¿Por qué ocurre la infidelidad en las parejas?

La infidelidad no suele ocurrir de la noche a la mañana, sino que es el resultado de una serie de grietas emocionales que se van abriendo con el tiempo. La falta de afecto es una de las principales razones: cuando los gestos de cariño, el contacto físico o las palabras de aprecio desaparecen, uno de los miembros de la pareja puede sentirse invisible.

También está la pérdida del amor y el cuidado mutuo. A veces, las responsabilidades diarias, el estrés o los hijos absorben tanta energía que la relación se descuida. Sin intención de dañar, las parejas terminan viviendo más como compañeros de hogar que como enamorados.

Otro factor clave es la falta de compromiso. Cuando uno o ambos miembros no están verdaderamente dedicados a mantener viva la relación, es más fácil buscar consuelo fuera. Esto se agrava si no hay una comunicación clara sobre lo que cada uno necesita emocionalmente. Las necesidades no expresadas suelen convertirse en resentimientos silenciosos.

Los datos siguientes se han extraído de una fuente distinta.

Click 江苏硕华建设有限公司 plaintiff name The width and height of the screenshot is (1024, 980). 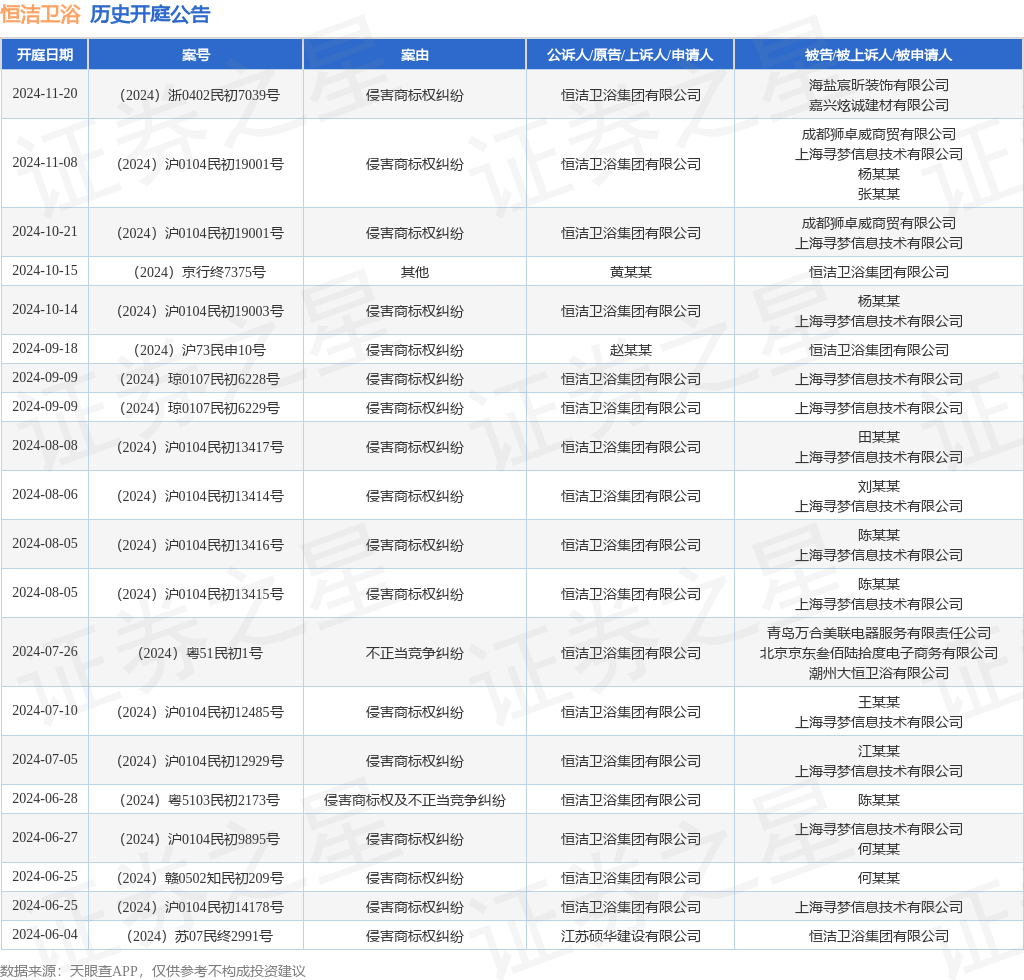(x=630, y=936)
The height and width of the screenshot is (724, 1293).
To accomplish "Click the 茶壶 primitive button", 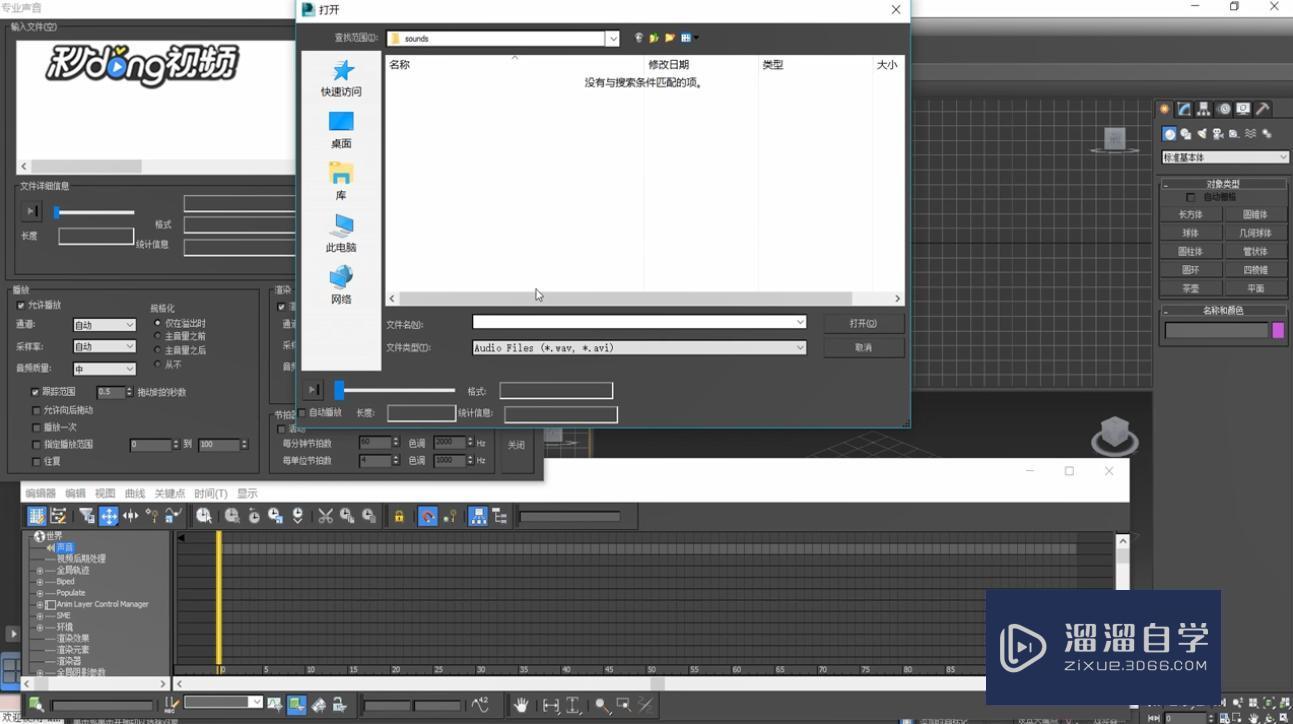I will (1191, 288).
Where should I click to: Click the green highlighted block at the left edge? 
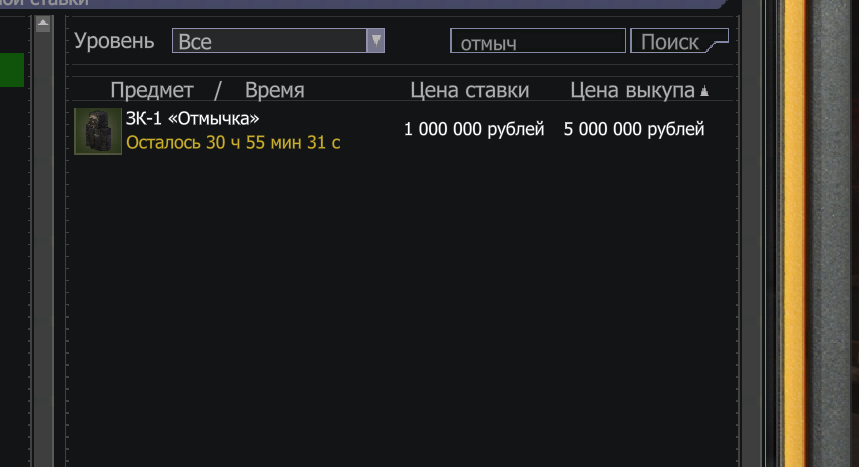click(x=12, y=70)
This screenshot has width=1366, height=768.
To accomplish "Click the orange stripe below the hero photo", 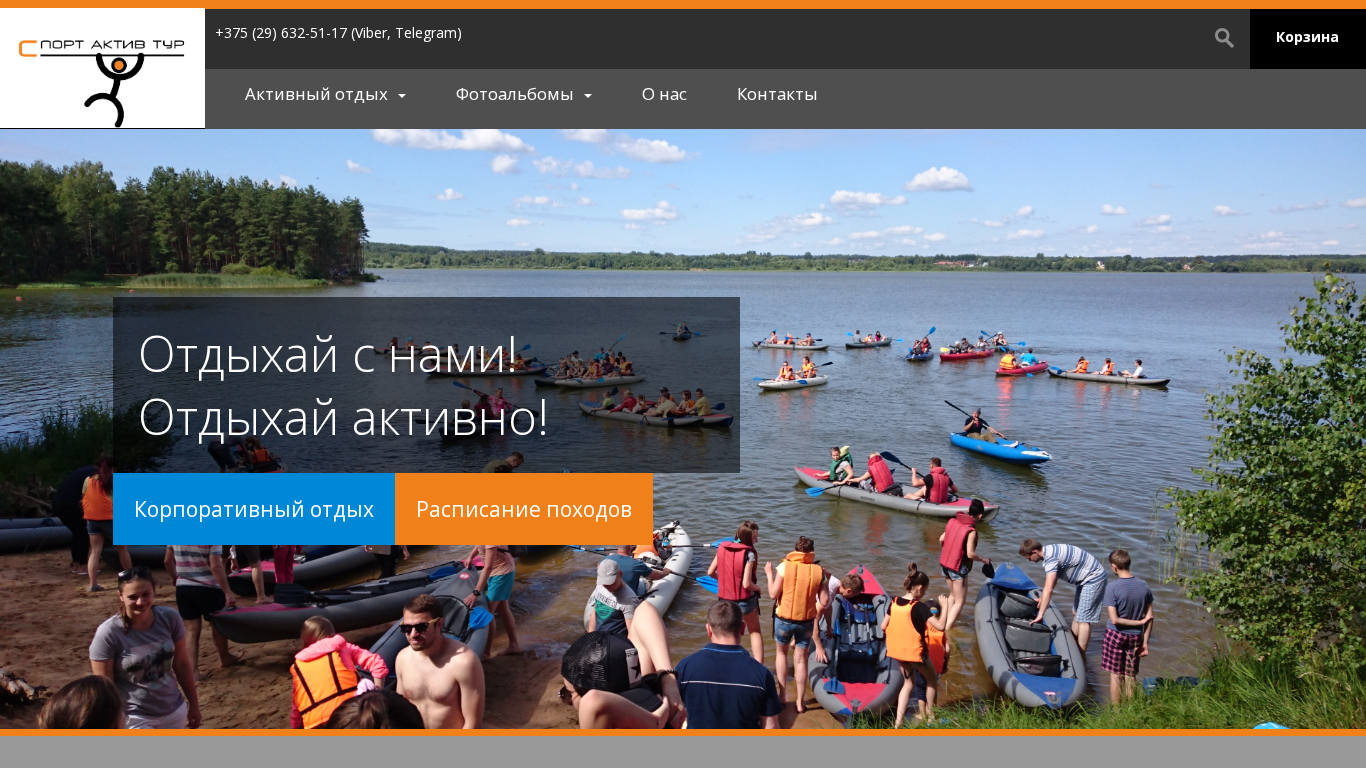I will [x=683, y=732].
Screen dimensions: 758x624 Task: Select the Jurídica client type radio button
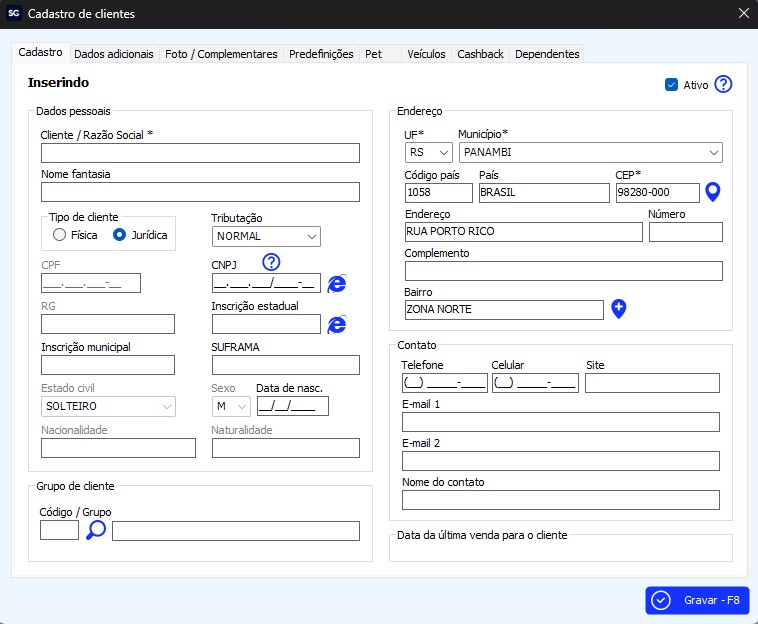120,235
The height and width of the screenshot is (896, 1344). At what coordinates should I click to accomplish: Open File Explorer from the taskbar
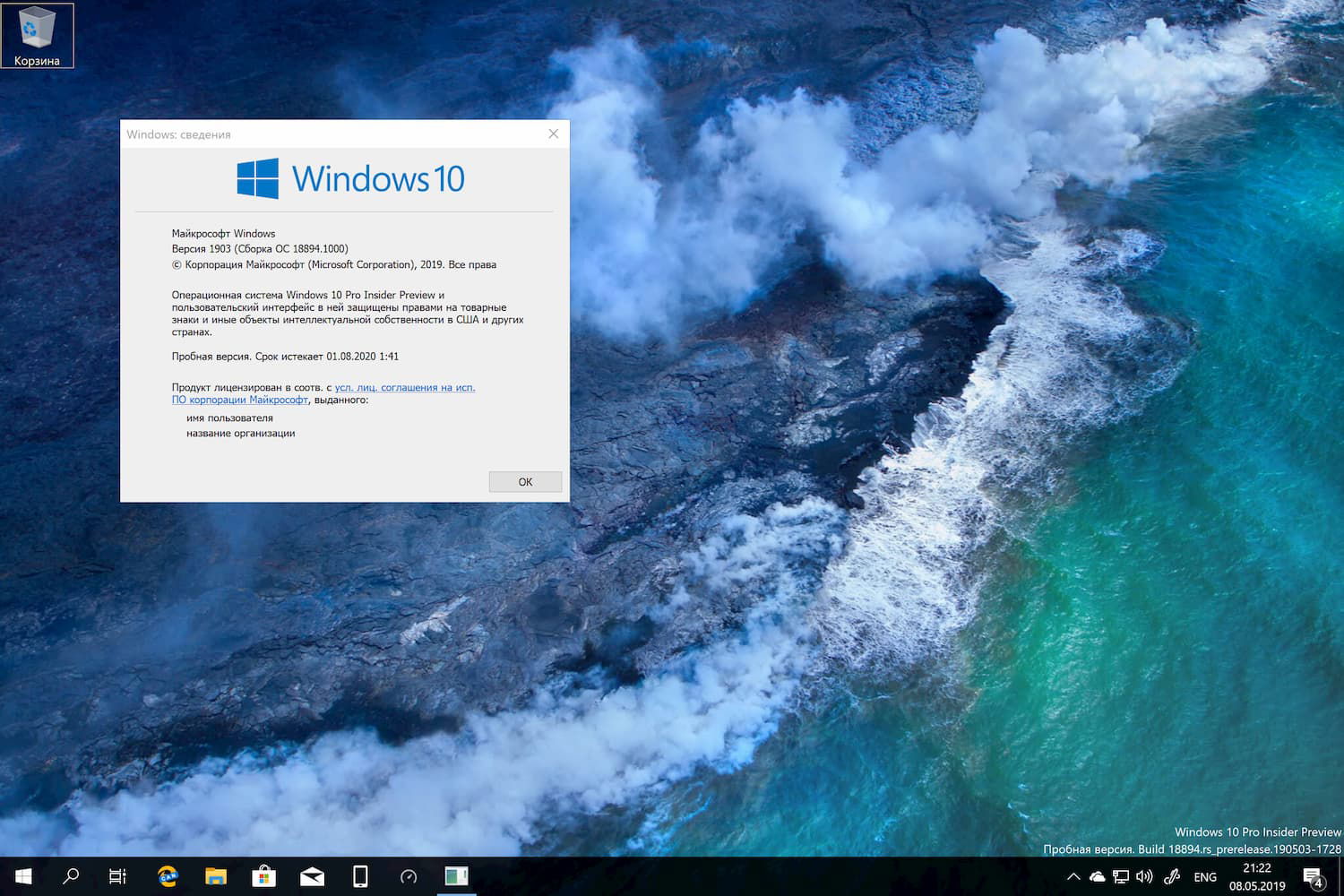pyautogui.click(x=215, y=876)
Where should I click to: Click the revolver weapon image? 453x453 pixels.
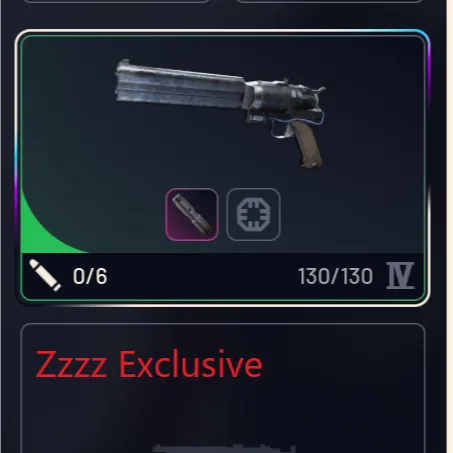click(x=220, y=113)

La baja autoestima también juega un papel importante. Algunas personas buscan validación fuera de la pareja porque no se sienten suficientes por dentro. Por otro lado, problemas de salud física, como el dolor crónico o una discapacidad, pueden afectar la intimidad y generar sentimientos de rechazo o inseguridad que, sin manejar, llevan a buscar conexión en otro lugar.

La infidelidad rara vez tiene una sola causa. Es como una tormenta perfecta: cuando se juntan el distanciamiento emocional, la mala comunicación y la falta de atención, cualquiera puede verse tentado a buscar lo que le falta en brazos ajenos. Lo más triste es que, muchas veces, ambos lo vieron venir… pero no hablaron a tiempo.